L'Allemagne s'opposera toujours à ce que la BCE monétise directement une partie de la dette des pays de la zone euro en achetant directement de nouvelles obligations, comme l'a fait par exemple la Réserve fédérale américaine.

Selon les règles actuelles, les pays incapables de se financer sur les marchés obligataires doivent plutôt utiliser le Mécanisme européen de stabilisation, présidé par l'Allemand Klaus Regling. Le MES est doté d'une cagnotte de 700 milliards d'euros disponibles en contrepartie de réformes structurelles difficiles à vendre politiquement.

En fait foi ce qui se passe en Grèce présentement.
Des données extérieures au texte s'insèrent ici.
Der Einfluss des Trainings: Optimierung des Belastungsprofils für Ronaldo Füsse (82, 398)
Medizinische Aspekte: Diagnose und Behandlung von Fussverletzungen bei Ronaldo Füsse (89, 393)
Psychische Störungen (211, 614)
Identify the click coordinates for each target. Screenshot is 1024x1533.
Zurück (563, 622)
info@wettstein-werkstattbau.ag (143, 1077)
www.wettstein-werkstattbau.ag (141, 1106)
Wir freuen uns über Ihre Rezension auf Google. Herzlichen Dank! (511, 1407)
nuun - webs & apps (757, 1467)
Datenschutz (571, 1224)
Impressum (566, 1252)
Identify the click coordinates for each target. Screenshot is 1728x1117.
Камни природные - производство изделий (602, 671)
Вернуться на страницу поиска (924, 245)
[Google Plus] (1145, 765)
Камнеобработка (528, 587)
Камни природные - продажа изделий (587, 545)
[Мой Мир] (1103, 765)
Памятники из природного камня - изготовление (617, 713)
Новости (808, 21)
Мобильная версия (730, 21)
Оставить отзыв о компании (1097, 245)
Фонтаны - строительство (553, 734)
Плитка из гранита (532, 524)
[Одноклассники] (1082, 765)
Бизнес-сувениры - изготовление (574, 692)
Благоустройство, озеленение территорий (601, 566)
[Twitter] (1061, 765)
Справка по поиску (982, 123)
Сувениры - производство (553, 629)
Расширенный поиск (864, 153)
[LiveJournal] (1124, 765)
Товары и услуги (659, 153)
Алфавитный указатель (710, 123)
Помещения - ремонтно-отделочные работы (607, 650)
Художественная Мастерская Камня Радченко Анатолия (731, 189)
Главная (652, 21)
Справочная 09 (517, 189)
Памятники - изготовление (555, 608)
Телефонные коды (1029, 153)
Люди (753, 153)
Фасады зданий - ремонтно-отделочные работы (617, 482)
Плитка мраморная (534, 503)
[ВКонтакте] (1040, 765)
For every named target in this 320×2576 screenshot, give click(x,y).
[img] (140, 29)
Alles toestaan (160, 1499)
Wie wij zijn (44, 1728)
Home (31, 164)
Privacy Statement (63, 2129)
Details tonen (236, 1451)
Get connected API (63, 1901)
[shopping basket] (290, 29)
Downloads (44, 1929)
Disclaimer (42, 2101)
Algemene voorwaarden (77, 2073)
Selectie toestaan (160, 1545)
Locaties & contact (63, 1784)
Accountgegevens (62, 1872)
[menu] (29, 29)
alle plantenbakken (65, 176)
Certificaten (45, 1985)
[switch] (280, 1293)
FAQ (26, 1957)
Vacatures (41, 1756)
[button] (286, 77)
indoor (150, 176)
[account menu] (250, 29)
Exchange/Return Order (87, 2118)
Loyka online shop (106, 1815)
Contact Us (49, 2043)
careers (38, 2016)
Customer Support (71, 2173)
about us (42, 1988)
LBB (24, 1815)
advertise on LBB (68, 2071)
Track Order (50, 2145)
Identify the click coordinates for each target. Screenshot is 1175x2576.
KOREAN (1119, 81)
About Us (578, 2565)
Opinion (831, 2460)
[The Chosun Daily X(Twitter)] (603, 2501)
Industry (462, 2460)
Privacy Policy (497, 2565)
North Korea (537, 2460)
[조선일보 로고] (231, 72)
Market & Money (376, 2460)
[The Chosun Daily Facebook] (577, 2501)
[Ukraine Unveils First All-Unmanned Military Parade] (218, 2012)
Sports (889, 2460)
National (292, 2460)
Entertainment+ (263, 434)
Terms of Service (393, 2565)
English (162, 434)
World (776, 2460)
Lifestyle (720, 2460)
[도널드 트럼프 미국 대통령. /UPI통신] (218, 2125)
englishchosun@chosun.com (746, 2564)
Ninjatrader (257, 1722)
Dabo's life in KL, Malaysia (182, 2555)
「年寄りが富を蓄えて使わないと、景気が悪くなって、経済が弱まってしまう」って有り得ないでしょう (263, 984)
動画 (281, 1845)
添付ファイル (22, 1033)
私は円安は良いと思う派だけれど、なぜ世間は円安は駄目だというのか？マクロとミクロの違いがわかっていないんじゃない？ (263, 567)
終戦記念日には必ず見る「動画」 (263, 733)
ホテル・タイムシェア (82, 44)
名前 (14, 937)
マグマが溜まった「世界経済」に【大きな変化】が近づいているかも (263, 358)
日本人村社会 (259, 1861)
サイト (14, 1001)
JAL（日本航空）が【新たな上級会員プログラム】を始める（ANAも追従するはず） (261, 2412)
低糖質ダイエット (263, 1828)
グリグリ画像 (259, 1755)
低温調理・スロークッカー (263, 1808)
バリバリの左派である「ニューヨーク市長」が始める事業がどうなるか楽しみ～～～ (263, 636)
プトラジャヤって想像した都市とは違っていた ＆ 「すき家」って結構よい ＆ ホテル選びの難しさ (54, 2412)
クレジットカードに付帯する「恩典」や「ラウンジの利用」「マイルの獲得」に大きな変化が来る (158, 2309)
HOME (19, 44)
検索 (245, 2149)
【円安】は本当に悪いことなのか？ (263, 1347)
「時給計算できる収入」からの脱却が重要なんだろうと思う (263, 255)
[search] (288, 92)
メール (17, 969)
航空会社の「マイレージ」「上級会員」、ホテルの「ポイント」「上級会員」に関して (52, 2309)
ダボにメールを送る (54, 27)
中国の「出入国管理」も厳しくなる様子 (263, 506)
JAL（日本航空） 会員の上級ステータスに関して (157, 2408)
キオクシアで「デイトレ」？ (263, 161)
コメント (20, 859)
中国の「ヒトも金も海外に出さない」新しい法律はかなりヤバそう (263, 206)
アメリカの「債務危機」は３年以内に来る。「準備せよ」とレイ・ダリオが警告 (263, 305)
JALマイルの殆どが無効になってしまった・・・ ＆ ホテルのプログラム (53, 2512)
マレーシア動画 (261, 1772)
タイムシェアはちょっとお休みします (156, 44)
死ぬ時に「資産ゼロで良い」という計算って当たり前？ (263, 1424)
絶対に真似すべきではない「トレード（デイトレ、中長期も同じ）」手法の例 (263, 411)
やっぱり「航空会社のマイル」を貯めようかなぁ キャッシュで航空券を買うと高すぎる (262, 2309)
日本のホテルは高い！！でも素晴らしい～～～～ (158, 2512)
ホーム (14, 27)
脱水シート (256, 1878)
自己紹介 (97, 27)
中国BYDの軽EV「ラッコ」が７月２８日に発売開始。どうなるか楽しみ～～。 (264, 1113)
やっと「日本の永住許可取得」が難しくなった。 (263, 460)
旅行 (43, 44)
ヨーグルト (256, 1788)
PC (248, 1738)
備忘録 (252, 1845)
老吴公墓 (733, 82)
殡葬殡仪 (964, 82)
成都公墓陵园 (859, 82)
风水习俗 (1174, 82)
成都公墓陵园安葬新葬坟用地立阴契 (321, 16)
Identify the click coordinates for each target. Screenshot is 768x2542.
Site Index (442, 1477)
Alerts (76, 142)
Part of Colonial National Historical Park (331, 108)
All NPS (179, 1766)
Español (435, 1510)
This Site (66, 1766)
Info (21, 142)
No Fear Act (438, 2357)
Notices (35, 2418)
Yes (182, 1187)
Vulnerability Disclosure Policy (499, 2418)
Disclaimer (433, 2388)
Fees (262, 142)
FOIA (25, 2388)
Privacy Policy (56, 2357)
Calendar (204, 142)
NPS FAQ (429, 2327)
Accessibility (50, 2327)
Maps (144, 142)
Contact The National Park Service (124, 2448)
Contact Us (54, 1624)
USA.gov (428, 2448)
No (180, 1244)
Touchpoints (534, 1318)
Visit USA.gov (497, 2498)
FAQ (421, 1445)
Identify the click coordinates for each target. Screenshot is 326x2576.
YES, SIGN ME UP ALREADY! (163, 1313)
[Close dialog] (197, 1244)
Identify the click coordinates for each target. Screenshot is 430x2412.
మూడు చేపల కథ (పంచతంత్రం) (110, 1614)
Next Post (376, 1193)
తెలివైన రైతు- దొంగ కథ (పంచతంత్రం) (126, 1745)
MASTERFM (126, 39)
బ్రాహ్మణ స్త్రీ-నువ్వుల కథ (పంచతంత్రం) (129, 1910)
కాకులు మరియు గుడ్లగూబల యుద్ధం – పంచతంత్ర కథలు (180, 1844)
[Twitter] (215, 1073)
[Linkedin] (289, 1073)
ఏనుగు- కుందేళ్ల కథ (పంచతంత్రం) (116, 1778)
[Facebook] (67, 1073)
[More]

Au pays du bouzouki, le gouvernement a dû déclencher des élections qui auront lieu le 25 janvier - soit 3 jours après la réunion des gouverneurs de la BCE - devant le tollé provoqué par les mesures imposées par la BCE, l'Union européenne et le Fonds monétaire international, en échange d'un refinancement de la dette grecque.

Le parti de gauche Syriza, qui s'engage à renégocier les conditions de son remboursement, mène dans les sondages, ce qui suscite de vives inquiétudes au pays d'Angela Merkel. Entre-temps, Athènes doit consentir un taux de quelque 10% si elle veut emprunter pour une période de 10 ans. (Au Canada, c'est moins de 1,5%; en Allemagne, moins de 0,5%.)

Bref, si la CJUE appuie le principe des OMT, M. Draghi et son équipe devront les utiliser avec la plus grande circonspection.